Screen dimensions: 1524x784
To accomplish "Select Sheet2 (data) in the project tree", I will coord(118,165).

********

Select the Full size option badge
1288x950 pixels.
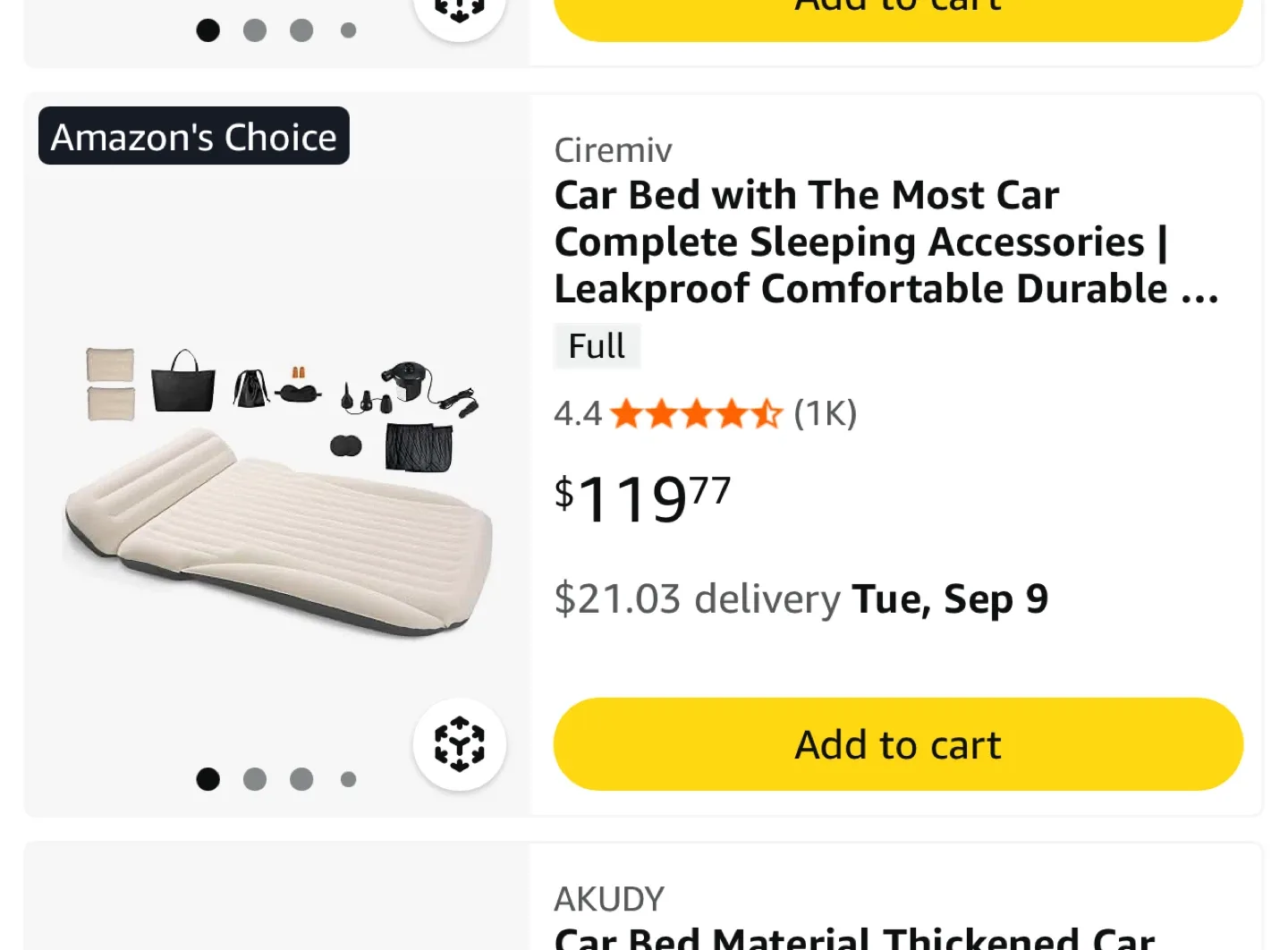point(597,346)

********

PROBLEM TO SOLVE
Please return, with no changes, the lines from the line containing "Select the Full size option badge" to the line containing "point(597,346)", both ends included. Leave the pictures out.

EXERCISE RESULT
Select the Full size option badge
1288x950 pixels.
point(597,346)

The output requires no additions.